The legislature has tasked the subcommittee with examining the costs of campaigning in Virginia, the effectiveness of Virginia’s present disclosure laws and their enforcement, the constitutional options available to regulate campaign finances, and “the desirability” of revisions such as implementing contribution limits.

In submitting a report by Nov. 1, the panel could recommend proposed changes for the new governor and legislature to review during the 60-day legislative session that begins in January. The effort comes as the election for governor is shattering state fundraising records. Through June 30, Democrat Terry McAuliffe and Republican Glen Youngkin had combined to raise nearly $40 million, according to the Virginia Public Access Project.

Given the short timetable before the report is due, and that some members of the panel are busy seeking re-election to the House of Delegates, Senate Minority Leader Tommy Norment, R-James City County, urged fellow members of the subcommittee to be “grounded in reality” rather than “aspirational.”

Virginia panels have aspired before. In 1992, then-Gov. Doug Wilder set up a commission that made dozens of recommendations about campaign finance and ethics, most of which remained on the shelf with the binder.

By the end of Monday’s meeting, it appeared panel members will first renew focus on barring lawmakers’ personal use of campaign funds.

(In 2016, The Associated Press found that some Virginia legislators used campaign funds to pay for hotels and meals, as well as things like gasoline and phone bills.)

Earlier in the meeting, several speakers urged members of the subcommittee to think more broadly.

“The commonwealth’s campaign finance laws are inadequate,” said Janet Boyd of the League of Women Voters of Virginia, which also is reviewing campaign finance laws in the state.

Speaker Mike Hatfield said it is clear from Zamarripa’s presentation that states adjoining Virginia have some limits on political contributions by individuals and by corporations.

“If we don’t set limits, the public trust will be damaged,” he said.

Speaker Stephen Spitz spoke on behalf of failed legislation to bar donations from public service corporations — such as Dominion Energy — to state politicians. He asserted it is a conflict of interest for utilities to contribute to legislators who have oversight roles.

The panel’s members are: Simon; Del. Lamont Bagby, D-Henrico; Del. David Bulova, D-Fairfax; Del. Don Scott, D-Portsmouth; Del.
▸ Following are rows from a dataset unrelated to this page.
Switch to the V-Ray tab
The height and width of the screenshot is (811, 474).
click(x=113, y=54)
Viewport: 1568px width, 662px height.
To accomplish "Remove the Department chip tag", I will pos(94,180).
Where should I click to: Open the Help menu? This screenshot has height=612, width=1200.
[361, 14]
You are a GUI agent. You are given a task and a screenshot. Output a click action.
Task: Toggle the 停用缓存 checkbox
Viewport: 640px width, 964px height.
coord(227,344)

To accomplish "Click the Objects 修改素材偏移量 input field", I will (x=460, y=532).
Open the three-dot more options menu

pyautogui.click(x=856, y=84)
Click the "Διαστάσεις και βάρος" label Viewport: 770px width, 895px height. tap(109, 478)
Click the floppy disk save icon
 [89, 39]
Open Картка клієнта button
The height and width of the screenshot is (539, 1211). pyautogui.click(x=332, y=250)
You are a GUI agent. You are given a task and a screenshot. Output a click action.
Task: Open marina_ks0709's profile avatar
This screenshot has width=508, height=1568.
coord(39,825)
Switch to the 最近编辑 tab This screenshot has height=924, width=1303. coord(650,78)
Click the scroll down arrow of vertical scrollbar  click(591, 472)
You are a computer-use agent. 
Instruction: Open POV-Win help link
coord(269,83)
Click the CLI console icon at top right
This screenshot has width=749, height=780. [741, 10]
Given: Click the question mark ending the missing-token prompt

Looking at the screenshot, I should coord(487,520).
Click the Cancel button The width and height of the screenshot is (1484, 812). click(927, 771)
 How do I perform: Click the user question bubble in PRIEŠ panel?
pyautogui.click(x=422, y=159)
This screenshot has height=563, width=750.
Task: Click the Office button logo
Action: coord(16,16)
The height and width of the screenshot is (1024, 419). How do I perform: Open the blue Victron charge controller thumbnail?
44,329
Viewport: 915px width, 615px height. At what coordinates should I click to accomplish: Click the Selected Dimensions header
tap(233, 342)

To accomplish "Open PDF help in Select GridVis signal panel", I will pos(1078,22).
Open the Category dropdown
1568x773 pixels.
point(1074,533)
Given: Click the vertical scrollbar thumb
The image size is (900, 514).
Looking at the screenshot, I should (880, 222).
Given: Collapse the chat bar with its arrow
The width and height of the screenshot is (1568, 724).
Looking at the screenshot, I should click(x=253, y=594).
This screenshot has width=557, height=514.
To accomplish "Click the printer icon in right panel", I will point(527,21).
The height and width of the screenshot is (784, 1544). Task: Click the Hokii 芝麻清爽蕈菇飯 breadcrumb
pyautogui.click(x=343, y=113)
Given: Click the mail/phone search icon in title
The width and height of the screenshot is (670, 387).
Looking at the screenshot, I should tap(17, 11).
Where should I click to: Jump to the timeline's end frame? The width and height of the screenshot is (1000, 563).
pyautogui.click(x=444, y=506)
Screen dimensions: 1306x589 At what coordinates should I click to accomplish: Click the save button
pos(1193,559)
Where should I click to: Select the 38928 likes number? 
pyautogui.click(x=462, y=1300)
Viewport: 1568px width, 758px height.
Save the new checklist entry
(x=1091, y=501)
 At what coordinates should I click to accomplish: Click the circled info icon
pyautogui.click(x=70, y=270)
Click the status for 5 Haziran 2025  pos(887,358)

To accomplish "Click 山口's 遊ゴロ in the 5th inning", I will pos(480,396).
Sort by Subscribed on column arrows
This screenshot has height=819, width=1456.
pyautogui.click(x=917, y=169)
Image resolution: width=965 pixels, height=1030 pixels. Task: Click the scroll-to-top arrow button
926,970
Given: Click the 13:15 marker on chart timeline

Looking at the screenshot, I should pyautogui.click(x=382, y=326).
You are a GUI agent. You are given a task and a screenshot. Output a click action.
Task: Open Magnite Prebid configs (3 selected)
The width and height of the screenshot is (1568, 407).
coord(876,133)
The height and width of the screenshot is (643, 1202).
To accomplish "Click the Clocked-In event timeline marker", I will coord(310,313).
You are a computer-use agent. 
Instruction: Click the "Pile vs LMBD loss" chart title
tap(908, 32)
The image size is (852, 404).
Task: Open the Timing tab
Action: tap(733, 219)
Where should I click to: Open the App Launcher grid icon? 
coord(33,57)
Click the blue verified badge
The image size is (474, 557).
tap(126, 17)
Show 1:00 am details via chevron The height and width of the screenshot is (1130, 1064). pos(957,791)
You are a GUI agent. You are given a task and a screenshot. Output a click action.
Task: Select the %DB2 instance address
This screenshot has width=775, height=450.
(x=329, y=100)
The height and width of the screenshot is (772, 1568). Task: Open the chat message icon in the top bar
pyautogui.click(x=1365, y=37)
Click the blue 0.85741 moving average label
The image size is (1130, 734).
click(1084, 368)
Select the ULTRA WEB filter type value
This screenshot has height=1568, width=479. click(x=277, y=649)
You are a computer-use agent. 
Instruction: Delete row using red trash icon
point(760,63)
Kathy Byron, R-Bedford; Del. Israel O’Quinn, R-Washington County; Sen. Creigh Deeds, D-Bath, the vice chair; Norment; Sen. Barbara Favola, D-Arlington; Sen. Scott Surovell, D-Fairfax; and citizen members Allison Blow, Ann Hess and Natalie Robinson. One citizen member’s spot is vacant.

Bulova said he doesn’t want the subcommittee to produce recommendations that have no chance to pass the legislature.

“I want to be as aggressive as possible, but I also know this is a consensus-driven process,” he said.